Une fois cette liste établie, il convient d'enlever les doublons de la table TERMES.

On ajoute ensuite cette liste dans la table MOTSCLEFS en y ajoutant la référence de l'enregistrement. Il est préférable de stocker les mots en majuscules afin de faciliter la recherche.

La table des mots-clefs a la structure suivante :

MOTCLEF : Caractère 20

NUMFICHE : Numérique 5

NUMFICHE est un pointeur sur l'enregistrement qui contient le mot-clef.

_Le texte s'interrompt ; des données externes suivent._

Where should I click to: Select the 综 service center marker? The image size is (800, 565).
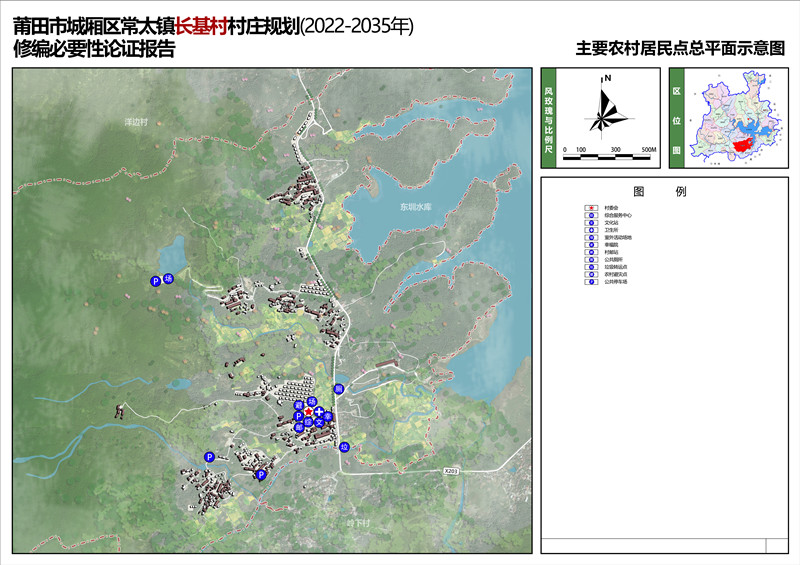[308, 422]
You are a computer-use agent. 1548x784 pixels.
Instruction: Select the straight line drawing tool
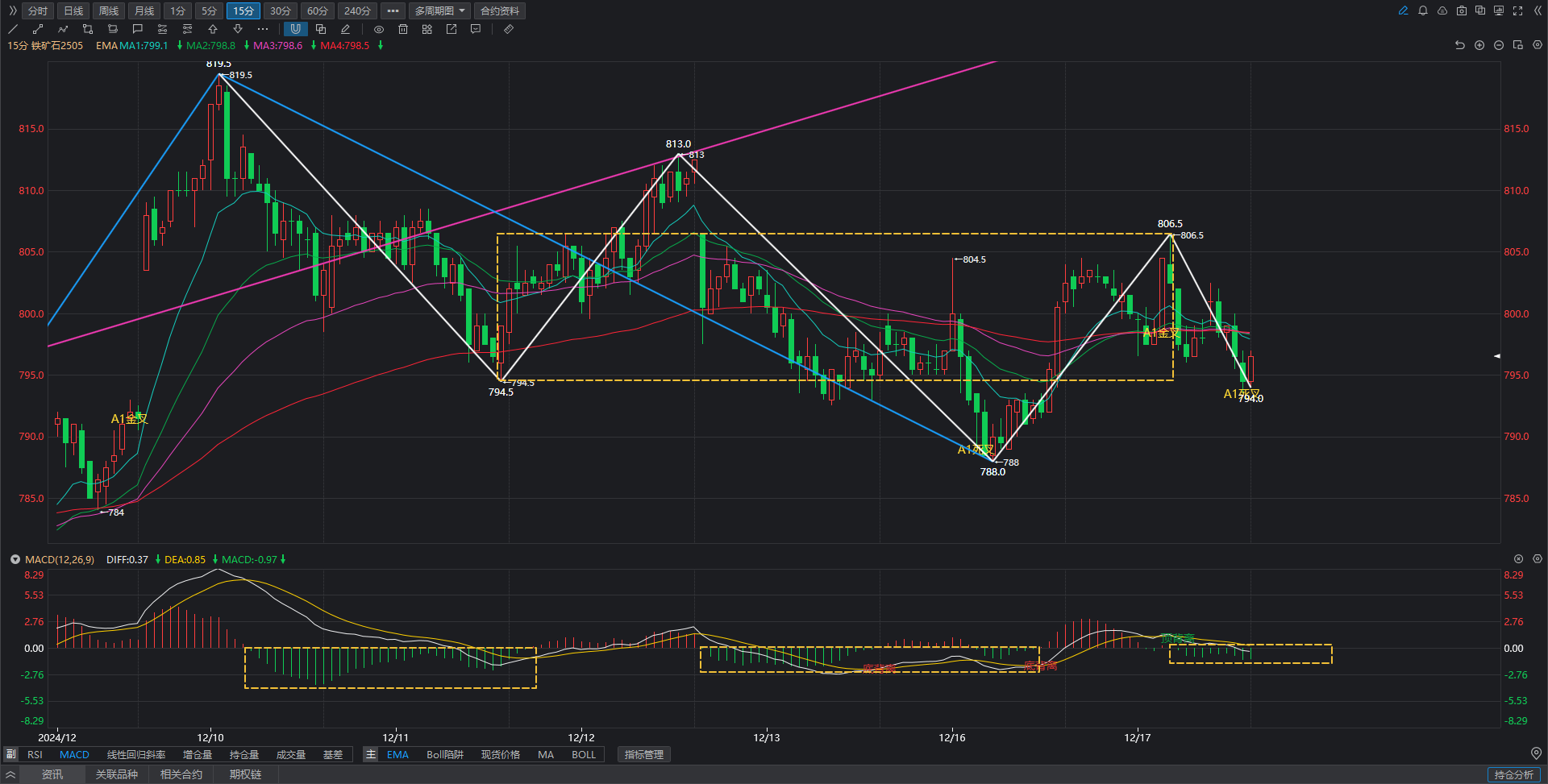(13, 29)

Lors de la recherche, l'utilisateur saisit un terme ; le programme effectue une recherche dans la table MOTSCLEFS et récupère tous les pointeurs vers les enregistrements qui contiennent le terme recherché. La recherche est immédiate et l'on n'a plus à balayer séquentiellement chaque enregistrement.

IV. Limites et améliorations de notre solution

La principale limitation est inhérente à l'algorithme de découpage des mots qui ne prend pas en compte les mots composés, la recherche devant ultérieurement s'effectuer sur des termes unaires. Si cette limitation est connue de l'utilisateur, cela ne pose pas trop de problèmes.

Plusieurs améliorations peuvent cependant être envisagées : on peut contrôler l'indexation à l'aide d'un thésaurus qui est une liste de termes admissibles pour l'indexation. On peut également mesurer la fréquence d'apparition d'un terme dans le texte et la comparer avec une table de fréquence moyenne mesurée sur un grand échantillon de textes. Si la fréquence mesurée est supérieure à la fréquence moyenne, ce terme sera un bon descripteur. Enfin, l'analyse syntaxique d'un texte permet de reconnaître les noms des adjectifs, d'identifier les formes verbales et ainsi d'affiner grandement l'indexation.

V. Conclusion

Il est clair que certaines améliorations proposées plus haut sont difficiles à mettre en œuvre, notamment l'analyse morphosyntaxique d'un texte. D'autre part, une indexation humaine sera toujours meilleure qu'une indexation automatique. Cependant, le système proposé dans ces colonnes se révèle à l'utilisation très performant.

J'espère que cet article vous aura donné le goût de l'indexation automatique et vous aura ouvert certaines perspectives de l'informatique documentaire. En guise d'application, nous proposerons prochainement une implémentation de cet algorithme dans une base Access.